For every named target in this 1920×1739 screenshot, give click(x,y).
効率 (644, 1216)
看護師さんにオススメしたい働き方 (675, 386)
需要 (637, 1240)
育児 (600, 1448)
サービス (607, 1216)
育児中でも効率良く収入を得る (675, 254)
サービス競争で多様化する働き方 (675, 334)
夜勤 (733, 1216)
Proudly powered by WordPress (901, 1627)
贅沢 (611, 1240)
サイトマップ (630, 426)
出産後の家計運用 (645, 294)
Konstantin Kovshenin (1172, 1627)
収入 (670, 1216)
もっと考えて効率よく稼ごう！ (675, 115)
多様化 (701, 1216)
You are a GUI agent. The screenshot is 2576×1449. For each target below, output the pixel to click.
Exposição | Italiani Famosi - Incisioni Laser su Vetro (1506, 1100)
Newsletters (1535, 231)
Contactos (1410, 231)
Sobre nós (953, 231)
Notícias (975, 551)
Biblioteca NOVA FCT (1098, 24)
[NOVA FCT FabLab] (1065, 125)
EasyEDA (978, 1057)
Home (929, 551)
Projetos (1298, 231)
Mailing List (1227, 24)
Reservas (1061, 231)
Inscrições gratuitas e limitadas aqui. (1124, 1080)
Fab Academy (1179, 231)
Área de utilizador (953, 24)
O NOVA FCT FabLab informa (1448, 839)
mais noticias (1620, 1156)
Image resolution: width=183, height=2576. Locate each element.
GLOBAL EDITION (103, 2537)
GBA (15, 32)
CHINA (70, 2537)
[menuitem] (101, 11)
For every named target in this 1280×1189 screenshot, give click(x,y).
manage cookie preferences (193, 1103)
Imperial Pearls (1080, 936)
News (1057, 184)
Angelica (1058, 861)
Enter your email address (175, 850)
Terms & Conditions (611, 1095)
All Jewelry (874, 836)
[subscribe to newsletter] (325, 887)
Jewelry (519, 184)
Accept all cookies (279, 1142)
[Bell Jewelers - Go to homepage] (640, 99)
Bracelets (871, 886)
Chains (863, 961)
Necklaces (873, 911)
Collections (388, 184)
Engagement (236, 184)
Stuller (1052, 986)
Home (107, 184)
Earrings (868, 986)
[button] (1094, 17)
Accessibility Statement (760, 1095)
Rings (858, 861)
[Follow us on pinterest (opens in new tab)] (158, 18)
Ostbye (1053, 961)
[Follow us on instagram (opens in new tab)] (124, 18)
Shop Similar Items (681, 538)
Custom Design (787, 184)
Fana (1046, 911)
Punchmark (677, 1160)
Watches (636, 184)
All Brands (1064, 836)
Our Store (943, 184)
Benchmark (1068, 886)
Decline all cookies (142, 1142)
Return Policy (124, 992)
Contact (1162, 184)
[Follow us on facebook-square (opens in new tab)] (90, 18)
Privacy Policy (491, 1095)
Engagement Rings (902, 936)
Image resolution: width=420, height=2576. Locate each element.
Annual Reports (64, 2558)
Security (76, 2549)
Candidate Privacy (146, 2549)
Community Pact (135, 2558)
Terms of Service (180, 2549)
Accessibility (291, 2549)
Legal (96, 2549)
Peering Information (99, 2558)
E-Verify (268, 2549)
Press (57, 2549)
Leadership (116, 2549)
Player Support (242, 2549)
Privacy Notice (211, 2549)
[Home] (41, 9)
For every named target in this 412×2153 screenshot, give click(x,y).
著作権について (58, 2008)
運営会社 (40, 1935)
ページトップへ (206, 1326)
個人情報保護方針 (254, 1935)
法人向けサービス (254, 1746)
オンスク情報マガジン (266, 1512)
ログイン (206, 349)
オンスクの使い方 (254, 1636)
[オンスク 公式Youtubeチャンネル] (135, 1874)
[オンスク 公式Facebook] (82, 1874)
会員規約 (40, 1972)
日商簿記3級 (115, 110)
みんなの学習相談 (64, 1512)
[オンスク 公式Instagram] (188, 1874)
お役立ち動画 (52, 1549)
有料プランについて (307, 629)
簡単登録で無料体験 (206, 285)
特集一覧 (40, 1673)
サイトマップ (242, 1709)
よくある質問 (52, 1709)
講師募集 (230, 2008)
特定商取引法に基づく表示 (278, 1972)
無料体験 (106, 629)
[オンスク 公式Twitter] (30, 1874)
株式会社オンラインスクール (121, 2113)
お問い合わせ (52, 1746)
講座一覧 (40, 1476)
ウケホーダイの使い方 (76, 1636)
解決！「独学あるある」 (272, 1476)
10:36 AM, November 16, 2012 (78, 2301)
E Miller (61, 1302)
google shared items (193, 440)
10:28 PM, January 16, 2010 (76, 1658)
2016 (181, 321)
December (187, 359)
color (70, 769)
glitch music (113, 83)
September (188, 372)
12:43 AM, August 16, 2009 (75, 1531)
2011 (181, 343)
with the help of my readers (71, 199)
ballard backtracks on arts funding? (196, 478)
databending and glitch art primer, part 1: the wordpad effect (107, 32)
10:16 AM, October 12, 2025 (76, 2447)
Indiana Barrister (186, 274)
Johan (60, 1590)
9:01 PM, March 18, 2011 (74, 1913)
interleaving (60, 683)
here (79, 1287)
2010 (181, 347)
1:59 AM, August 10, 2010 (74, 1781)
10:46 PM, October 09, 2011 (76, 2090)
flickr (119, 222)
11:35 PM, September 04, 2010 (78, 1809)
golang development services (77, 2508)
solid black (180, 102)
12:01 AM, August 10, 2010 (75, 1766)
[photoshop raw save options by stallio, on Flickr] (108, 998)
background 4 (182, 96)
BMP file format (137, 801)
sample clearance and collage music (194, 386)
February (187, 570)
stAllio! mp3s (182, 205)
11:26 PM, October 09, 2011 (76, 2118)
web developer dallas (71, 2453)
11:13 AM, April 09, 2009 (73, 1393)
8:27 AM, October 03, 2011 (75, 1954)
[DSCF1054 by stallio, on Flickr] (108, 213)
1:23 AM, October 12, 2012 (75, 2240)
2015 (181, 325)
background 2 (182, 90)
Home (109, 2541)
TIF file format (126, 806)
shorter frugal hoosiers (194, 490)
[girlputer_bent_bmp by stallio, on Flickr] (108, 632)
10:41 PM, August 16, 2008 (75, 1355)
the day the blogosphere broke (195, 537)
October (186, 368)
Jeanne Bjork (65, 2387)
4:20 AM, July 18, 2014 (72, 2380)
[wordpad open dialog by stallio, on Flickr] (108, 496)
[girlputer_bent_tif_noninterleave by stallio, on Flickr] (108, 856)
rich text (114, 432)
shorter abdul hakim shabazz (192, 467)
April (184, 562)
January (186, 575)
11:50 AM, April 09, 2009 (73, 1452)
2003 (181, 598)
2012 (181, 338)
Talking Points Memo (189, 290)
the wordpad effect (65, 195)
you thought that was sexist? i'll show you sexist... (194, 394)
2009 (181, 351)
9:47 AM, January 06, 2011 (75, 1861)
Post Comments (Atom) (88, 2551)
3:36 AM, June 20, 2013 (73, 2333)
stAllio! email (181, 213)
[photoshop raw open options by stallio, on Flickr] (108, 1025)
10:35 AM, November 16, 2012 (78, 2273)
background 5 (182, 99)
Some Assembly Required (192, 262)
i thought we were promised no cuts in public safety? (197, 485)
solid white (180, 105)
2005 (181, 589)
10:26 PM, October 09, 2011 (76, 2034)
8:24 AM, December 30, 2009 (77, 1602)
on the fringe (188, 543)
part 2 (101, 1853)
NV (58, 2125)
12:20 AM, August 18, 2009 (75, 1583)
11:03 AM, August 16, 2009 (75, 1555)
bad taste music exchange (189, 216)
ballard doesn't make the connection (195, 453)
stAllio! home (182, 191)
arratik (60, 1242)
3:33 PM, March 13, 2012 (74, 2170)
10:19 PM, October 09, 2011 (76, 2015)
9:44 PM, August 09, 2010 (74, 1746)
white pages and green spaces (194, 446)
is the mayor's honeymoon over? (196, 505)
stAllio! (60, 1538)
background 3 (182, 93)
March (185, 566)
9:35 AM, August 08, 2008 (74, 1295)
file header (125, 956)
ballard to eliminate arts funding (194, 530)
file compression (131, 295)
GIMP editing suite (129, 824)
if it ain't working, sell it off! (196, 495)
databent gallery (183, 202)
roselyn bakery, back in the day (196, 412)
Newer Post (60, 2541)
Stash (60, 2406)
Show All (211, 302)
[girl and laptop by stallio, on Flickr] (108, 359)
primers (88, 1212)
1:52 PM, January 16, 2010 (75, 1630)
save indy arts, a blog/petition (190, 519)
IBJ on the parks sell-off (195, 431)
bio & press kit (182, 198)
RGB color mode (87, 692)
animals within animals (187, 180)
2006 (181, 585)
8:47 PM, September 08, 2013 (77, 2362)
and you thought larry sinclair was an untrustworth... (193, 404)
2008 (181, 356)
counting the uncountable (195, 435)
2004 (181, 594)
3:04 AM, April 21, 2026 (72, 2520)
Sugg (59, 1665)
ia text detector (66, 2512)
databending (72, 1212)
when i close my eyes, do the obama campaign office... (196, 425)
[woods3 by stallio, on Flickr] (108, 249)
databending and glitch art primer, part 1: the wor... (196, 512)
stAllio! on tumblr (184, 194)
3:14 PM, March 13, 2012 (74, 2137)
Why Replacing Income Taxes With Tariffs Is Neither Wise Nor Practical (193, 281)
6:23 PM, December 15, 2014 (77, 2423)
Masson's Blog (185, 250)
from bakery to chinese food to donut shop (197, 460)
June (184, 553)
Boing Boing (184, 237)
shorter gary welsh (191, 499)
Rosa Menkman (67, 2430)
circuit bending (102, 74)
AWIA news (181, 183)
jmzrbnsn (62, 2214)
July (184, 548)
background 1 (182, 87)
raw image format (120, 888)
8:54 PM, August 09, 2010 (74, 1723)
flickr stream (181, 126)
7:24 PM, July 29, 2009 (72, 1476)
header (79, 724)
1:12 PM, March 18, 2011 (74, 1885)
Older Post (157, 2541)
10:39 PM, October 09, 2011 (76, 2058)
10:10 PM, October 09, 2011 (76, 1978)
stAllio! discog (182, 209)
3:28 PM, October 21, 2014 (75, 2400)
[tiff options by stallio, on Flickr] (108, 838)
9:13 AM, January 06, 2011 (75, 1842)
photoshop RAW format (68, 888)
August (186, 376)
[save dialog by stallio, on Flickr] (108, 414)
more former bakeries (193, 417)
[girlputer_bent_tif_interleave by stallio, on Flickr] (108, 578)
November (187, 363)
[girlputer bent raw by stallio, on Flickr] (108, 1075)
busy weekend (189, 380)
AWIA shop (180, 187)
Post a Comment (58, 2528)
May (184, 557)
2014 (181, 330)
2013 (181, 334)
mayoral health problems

────────────────────────────────────────

_Your instructions_: Set down exactly the lines of the data above, beginning with the line that has "著作権について (58, 2008)" and ending with the line that has "日商簿記3級 (115, 110)", and no others.

_Answer box_:
著作権について (58, 2008)
運営会社 (40, 1935)
ページトップへ (206, 1326)
個人情報保護方針 (254, 1935)
法人向けサービス (254, 1746)
オンスク情報マガジン (266, 1512)
ログイン (206, 349)
オンスクの使い方 (254, 1636)
[オンスク 公式Youtubeチャンネル] (135, 1874)
[オンスク 公式Facebook] (82, 1874)
会員規約 (40, 1972)
日商簿記3級 (115, 110)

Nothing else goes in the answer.